Start of Block

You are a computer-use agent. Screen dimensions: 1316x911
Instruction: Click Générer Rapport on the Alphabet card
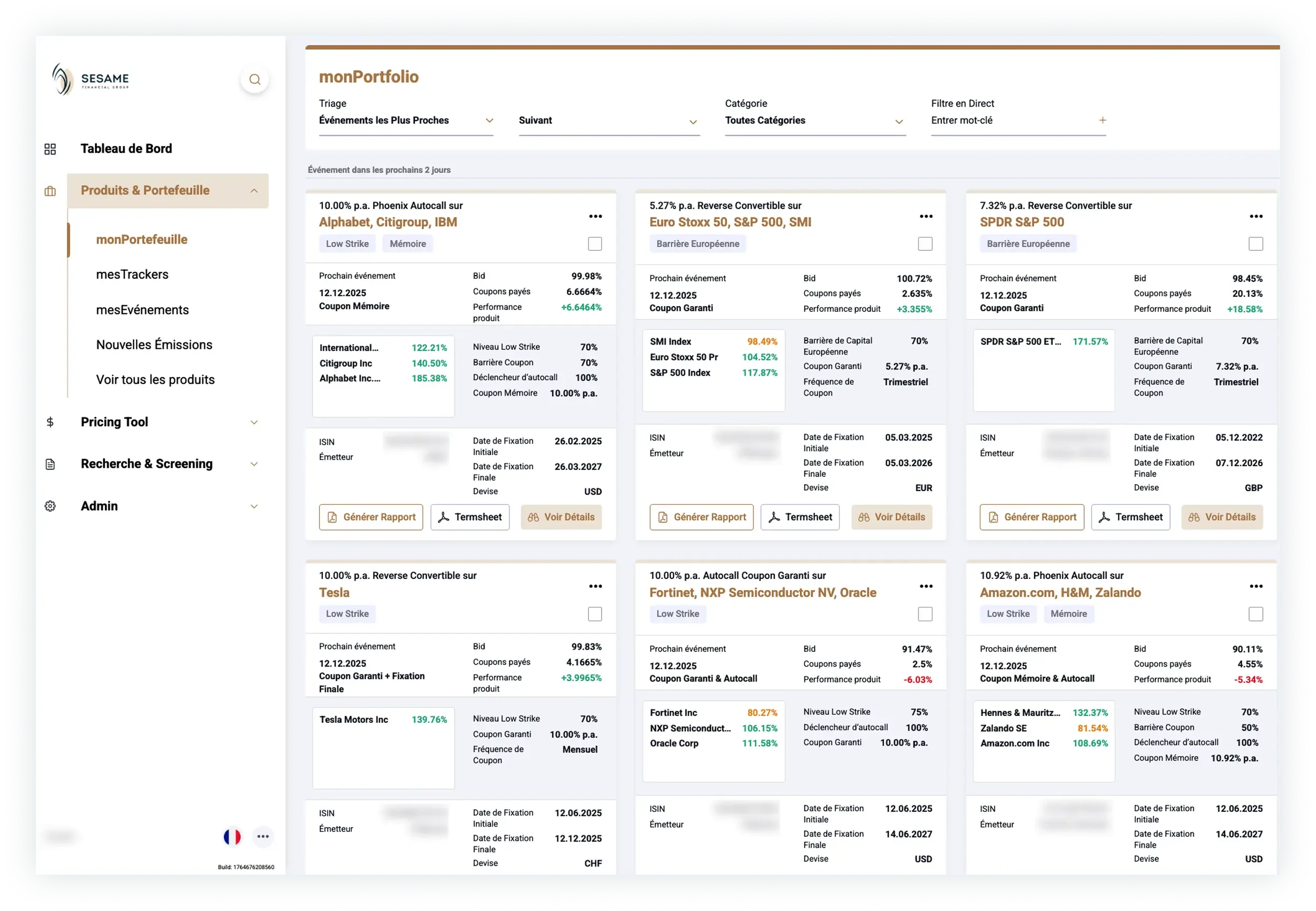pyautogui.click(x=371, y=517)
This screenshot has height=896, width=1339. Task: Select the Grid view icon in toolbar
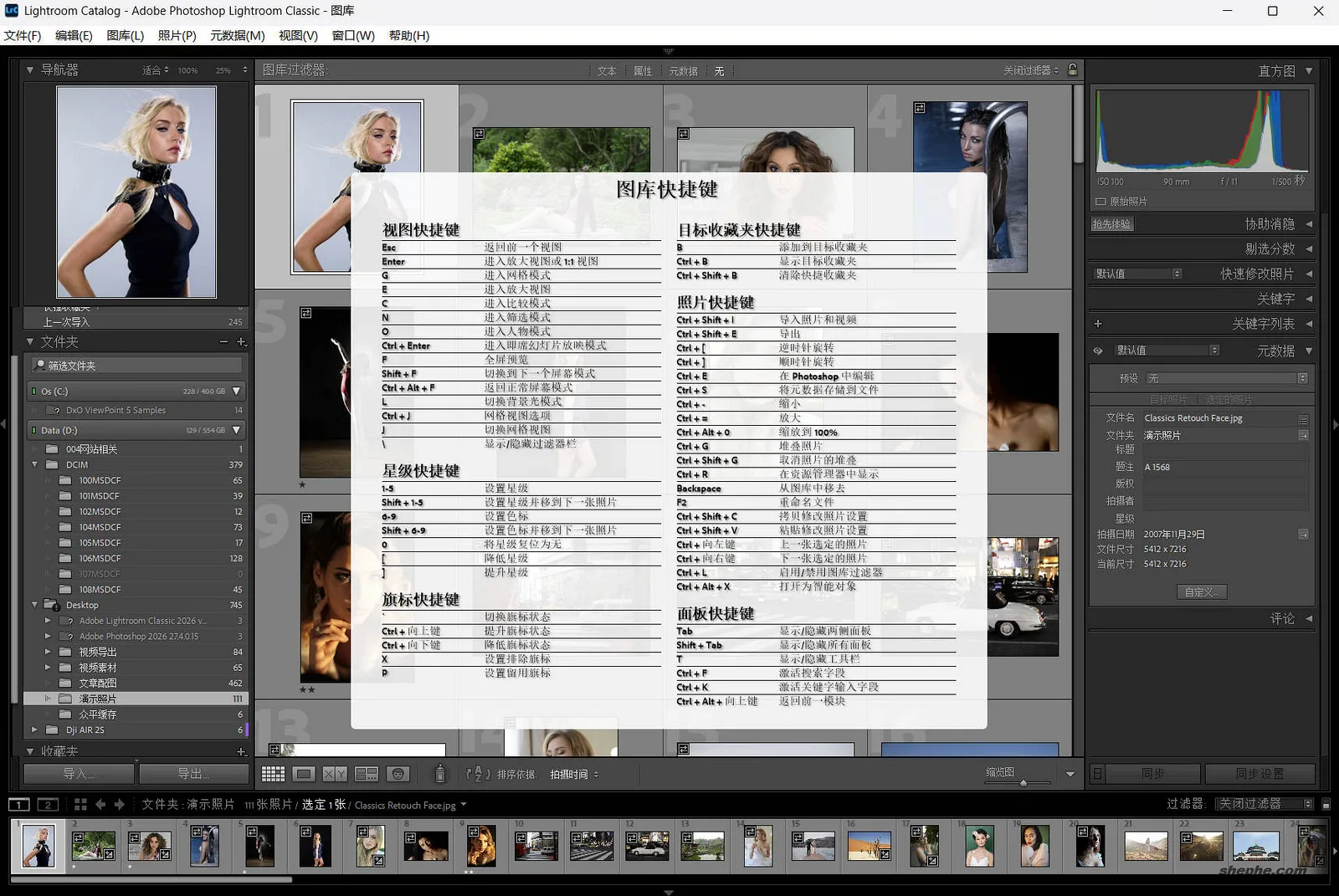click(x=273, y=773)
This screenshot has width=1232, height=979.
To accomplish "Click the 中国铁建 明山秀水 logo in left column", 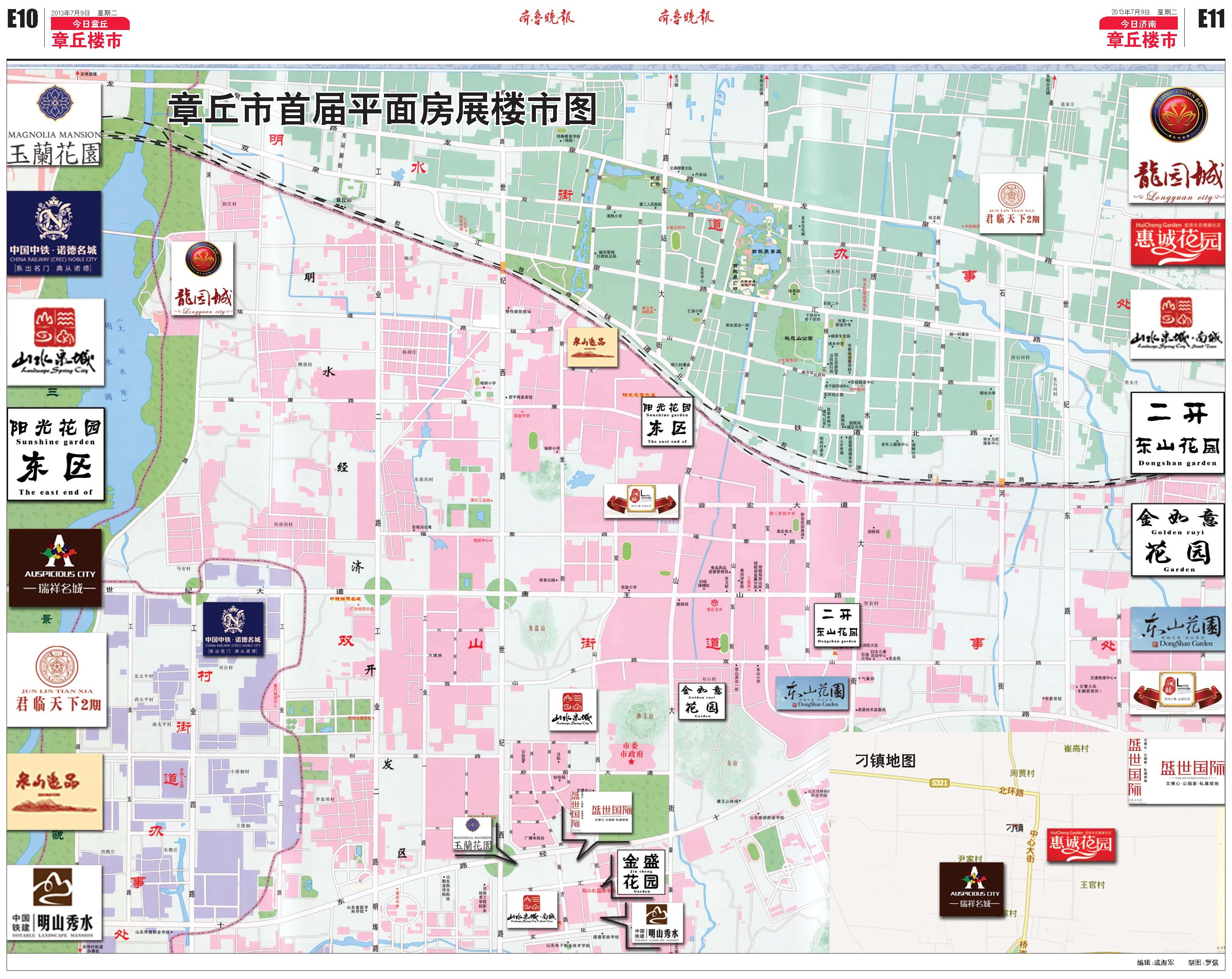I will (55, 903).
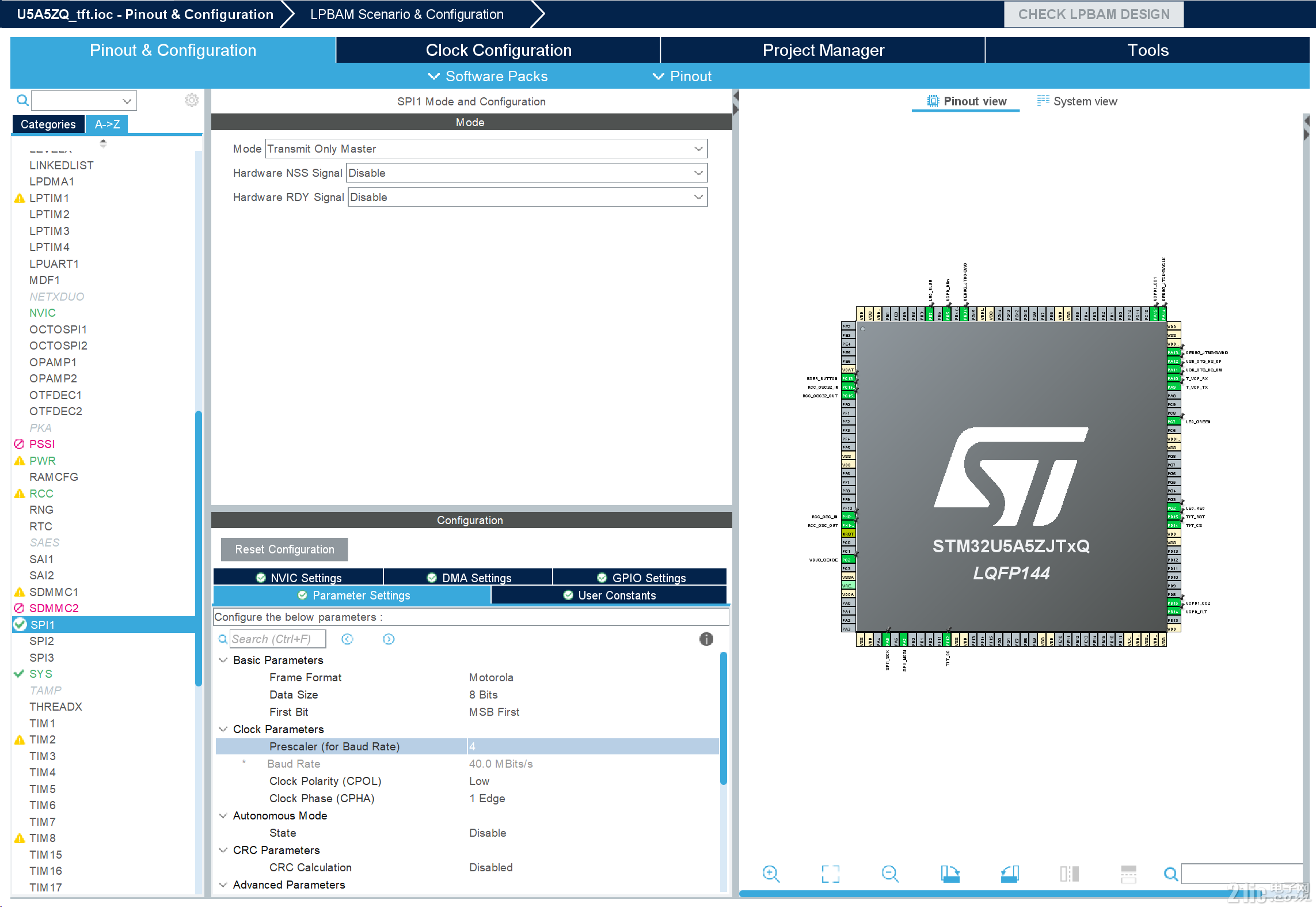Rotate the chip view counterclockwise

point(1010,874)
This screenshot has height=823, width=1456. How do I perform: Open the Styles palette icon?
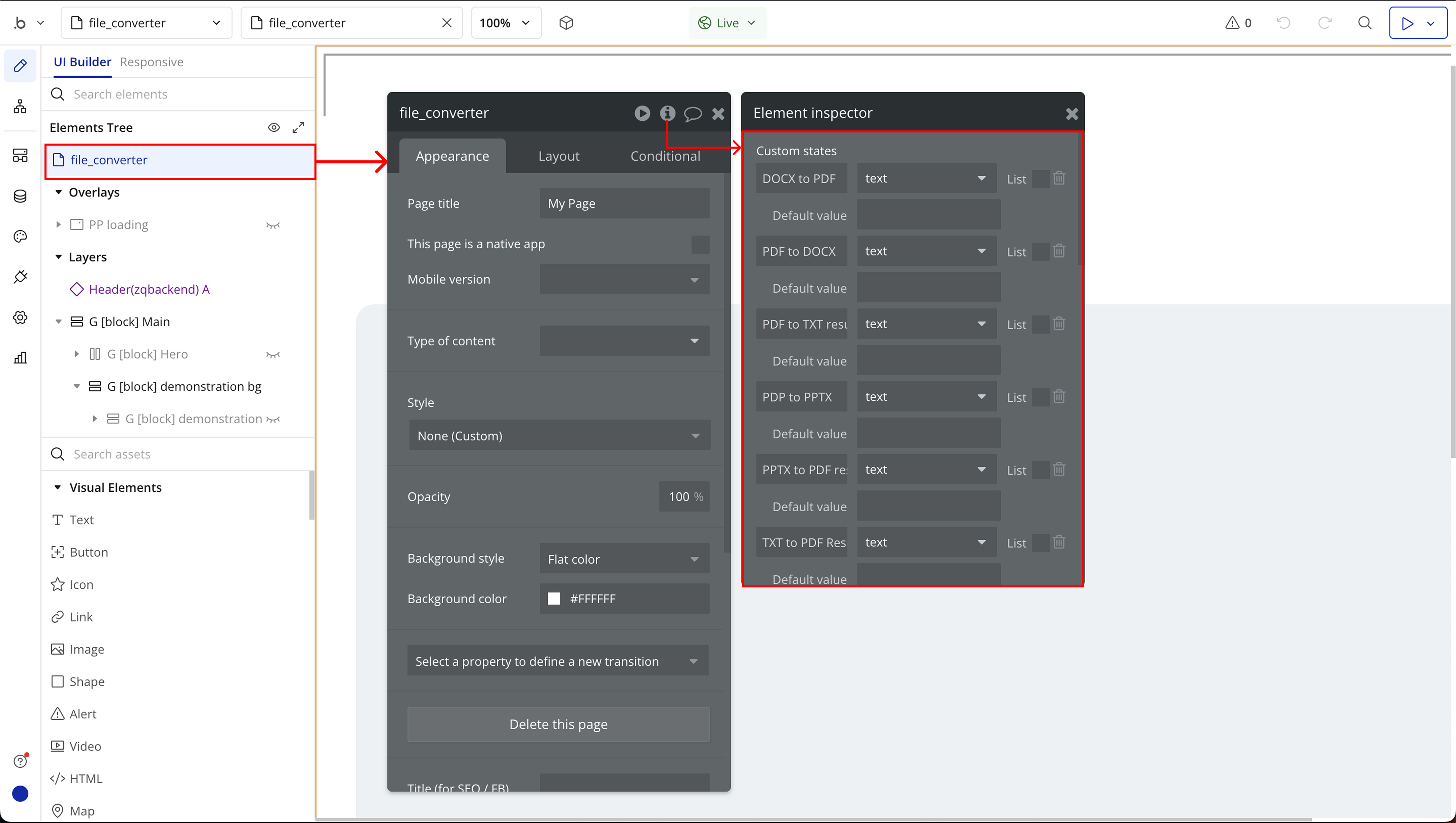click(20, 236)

End of Block

> Aim of the exercise
The exact lines from the one containing "This screenshot has height=823, width=1456." through the end of the data are to be copied, with both ends kept and pictures left out.

> Reply
This screenshot has height=823, width=1456. How do I perform: Open the Styles palette icon?
click(20, 236)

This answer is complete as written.